Diving Headfirst Into Research
My method was basically: dig like crazy. Didn't trust top 10 lists floating around because most just listed famous films. Wanted stuff that showed the reality, the grit, the grey areas. Started lurking in academic threads, reading angry comments from people actually from Belfast or Derry, even checked out old BBC docs from the 70s that aren't glamorous at all. Just raw footage.
The Frustrating Bits
Man, figuring out the order was painful. Watched over 20 films easily in a few weeks. Got overwhelmed fast. Found some "big name" movies completely skipped crucial context, focusing only on the explosions and not the simmering tension for decades before. Almost chucked my laptop. Kept notes on index cards like a mad librarian. Had to force myself to stop reading political pamphlets online – those rabbit holes are bottomless.

Narrowing It Down & Why
The key became finding films showing different angles. Needed ones covering:
- Ordinary lives falling apart (not just paramilitary guys)
- The British side (like, the soldiers being teenagers terrified out of their minds)
- The deep-seated community distrust (generations of suspicion)
- Documentaries that didn't sugarcoat
- Complications of finding peace (the bitter compromises)
Couldn't just pick the "best films" cinematically.
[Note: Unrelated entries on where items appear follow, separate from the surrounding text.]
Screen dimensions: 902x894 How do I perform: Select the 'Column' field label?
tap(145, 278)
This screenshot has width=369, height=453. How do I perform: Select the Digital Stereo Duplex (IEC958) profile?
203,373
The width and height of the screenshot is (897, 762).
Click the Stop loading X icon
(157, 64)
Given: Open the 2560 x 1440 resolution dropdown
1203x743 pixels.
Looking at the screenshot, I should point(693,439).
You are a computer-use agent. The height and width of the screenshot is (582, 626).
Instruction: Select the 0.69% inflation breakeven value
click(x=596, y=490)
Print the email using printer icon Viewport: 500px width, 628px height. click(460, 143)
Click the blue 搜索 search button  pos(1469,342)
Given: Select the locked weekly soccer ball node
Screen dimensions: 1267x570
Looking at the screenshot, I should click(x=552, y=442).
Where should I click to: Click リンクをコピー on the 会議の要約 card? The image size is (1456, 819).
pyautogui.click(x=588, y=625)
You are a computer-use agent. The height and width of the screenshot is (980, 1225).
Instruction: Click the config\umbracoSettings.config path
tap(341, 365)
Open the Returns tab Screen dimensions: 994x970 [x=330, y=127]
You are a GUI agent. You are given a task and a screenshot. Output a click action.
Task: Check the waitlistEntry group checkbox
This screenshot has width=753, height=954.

My goal was understanding the conflict's roots and messy reality, not awarding Oscars.
The Final Ten & My Process
Eventually, landed on these ten. Watched each one twice, minimum. Took notes on what specific piece of the puzzle it helped unlock for me. Like, one doc finally made sense of why internment exploded everything. A drama showed the suffocating fear in Catholic neighborhoods in a way history books didn't.
- '71 - Pure, chaotic terror from a soldier's POV. Shows how fast things spun out of control. Sweated buckets watching this.
- Hunger - Not an easy watch. Brutal. But you feel the absolute desperation and cost of resistance inside the Maze.
- Some Mother's Son - Gut punch about the human cost, mothers caught in impossible binds. Cried. Simple as that.
(Kept the full list private for the main post, but you get the gist. Mix of drama and harsh doccos.)
Biggest Takeaway (Spoiler: It's Not Simple)
After all this? There is no clean "good guy vs bad guy". Every film added more layers of complexity. The fear was contagious. The distrust was ancient. Decisions made out of desperation looked crazy later. Made me realize why people still argue so bitterly about it. Felt like I scrubbed off years of lazy stereotypes.

Would I Recommend This?
Yeah, but warn people: This isn't fun movie night. It's homework for your soul. Start slowly, maybe one film a week. Read a bit after, let it settle. Don't expect neat answers. That government worker gig I mentioned? This project partly happened because old documents I processed felt disturbingly relevant to that era's tension. History echoes, man. Found that out the hard way watching these.